BEGIN Records for the task

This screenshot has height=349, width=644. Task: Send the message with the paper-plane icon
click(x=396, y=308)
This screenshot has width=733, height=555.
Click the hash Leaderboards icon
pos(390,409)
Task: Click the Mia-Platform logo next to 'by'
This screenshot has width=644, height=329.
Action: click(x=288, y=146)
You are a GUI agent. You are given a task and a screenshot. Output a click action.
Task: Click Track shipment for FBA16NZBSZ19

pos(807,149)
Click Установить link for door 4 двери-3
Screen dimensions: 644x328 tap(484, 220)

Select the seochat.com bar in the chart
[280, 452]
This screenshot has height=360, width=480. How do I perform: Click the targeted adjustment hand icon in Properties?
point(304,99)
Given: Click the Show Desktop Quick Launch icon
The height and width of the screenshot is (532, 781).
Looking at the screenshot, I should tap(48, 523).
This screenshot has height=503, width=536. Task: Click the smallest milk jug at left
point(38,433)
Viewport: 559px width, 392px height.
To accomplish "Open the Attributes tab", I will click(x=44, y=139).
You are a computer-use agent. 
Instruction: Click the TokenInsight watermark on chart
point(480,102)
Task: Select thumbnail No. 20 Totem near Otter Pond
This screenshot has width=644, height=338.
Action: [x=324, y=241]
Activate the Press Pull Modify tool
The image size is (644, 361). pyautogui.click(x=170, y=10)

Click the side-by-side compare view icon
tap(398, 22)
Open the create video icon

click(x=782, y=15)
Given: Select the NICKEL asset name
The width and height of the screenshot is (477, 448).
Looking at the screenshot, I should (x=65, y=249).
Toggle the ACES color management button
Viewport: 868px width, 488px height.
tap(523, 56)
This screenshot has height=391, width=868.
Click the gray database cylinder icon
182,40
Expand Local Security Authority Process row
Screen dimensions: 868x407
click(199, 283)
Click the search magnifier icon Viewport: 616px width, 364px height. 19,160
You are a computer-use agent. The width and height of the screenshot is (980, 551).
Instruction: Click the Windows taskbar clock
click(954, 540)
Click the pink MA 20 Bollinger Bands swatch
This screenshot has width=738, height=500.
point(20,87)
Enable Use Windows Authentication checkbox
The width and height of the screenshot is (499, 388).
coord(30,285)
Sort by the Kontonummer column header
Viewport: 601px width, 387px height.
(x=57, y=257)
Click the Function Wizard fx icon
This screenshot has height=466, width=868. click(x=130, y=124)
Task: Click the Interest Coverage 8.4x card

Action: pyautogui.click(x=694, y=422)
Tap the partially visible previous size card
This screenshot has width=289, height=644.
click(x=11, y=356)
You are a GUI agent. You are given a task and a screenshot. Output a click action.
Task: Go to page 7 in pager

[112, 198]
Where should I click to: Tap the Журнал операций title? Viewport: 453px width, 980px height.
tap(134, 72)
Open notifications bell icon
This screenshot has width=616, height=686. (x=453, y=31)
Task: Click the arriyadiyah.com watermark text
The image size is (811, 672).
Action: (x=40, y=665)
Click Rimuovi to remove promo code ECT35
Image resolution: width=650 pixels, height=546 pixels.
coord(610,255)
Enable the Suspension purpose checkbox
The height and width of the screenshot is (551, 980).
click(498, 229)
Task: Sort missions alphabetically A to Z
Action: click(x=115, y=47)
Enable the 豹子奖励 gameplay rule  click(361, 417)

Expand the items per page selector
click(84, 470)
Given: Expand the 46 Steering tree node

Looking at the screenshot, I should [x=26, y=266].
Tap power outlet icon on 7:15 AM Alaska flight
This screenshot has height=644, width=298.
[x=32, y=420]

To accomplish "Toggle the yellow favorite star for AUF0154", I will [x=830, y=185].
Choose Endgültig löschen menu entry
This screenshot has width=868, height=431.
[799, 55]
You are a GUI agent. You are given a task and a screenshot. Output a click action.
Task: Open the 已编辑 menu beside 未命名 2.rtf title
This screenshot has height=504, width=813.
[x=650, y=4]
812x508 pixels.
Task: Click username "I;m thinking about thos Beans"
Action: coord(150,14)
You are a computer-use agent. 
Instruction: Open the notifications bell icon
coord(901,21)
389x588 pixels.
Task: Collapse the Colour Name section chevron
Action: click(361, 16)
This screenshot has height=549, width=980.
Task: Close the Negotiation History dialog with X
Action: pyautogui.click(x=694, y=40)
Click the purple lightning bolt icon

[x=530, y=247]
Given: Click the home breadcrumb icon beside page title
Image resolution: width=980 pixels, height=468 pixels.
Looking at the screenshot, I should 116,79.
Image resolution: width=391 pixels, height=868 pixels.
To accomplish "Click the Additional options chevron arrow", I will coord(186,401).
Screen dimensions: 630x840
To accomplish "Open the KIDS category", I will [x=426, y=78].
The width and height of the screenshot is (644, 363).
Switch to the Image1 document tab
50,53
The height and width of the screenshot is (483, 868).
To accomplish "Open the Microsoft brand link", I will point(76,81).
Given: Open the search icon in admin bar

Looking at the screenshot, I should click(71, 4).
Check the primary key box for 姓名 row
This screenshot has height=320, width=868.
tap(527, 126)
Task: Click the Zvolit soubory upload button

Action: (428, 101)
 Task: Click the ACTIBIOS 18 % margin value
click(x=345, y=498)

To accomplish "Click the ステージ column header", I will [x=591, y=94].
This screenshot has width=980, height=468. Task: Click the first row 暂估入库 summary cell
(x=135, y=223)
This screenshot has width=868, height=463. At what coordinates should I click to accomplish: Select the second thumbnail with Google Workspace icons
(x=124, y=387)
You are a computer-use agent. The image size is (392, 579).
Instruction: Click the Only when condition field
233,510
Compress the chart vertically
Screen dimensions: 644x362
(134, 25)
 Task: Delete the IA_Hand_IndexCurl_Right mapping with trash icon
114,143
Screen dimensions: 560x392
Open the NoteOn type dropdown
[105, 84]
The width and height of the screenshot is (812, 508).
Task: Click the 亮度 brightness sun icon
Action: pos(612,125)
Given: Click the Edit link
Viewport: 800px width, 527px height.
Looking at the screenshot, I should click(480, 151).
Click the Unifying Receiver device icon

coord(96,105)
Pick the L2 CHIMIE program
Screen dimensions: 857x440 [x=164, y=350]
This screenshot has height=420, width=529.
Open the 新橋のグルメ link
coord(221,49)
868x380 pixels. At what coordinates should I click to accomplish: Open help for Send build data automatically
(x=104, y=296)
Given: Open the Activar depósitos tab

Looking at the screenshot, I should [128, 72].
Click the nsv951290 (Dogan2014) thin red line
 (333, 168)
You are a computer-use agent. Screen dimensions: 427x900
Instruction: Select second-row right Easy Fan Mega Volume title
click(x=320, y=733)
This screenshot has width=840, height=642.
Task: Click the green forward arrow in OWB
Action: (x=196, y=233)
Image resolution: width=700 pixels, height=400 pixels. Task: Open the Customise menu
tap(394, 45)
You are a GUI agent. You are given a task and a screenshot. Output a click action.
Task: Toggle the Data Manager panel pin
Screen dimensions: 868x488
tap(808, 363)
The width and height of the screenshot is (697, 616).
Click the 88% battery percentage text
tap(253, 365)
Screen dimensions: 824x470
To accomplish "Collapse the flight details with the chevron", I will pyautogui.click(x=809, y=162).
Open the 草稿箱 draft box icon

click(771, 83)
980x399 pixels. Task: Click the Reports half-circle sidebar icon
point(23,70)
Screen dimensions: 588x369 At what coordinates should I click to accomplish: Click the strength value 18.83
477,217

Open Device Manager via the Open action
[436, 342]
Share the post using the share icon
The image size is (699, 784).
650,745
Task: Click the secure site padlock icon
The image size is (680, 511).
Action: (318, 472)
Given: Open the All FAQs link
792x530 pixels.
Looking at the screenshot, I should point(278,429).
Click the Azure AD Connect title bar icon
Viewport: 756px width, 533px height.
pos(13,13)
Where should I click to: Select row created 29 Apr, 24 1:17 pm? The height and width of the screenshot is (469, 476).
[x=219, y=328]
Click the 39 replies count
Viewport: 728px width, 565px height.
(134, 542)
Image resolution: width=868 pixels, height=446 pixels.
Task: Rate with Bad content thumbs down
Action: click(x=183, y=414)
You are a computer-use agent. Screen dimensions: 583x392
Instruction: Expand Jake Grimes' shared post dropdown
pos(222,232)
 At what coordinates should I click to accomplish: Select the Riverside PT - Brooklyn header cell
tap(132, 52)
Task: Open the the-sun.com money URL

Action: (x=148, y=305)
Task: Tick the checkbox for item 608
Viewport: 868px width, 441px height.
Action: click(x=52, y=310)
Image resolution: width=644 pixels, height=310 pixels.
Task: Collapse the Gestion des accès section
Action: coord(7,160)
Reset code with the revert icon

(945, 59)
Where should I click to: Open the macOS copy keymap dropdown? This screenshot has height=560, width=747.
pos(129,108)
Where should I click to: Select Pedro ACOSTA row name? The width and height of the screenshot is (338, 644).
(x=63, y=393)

END Records for the task

Required work: What is needed is an exact copy of the lines above, from the one containing "Given: Click the Show" through the one containing "Task: Select thumbnail", with nothing added.

Solution for this exercise:
Given: Click the Show Desktop Quick Launch icon
The height and width of the screenshot is (532, 781).
Looking at the screenshot, I should tap(48, 523).
This screenshot has height=503, width=536. Task: Click the smallest milk jug at left
point(38,433)
Viewport: 559px width, 392px height.
To accomplish "Open the Attributes tab", I will click(x=44, y=139).
You are a computer-use agent. 
Instruction: Click the TokenInsight watermark on chart
point(480,102)
Task: Select thumbnail No. 20 Totem near Otter Pond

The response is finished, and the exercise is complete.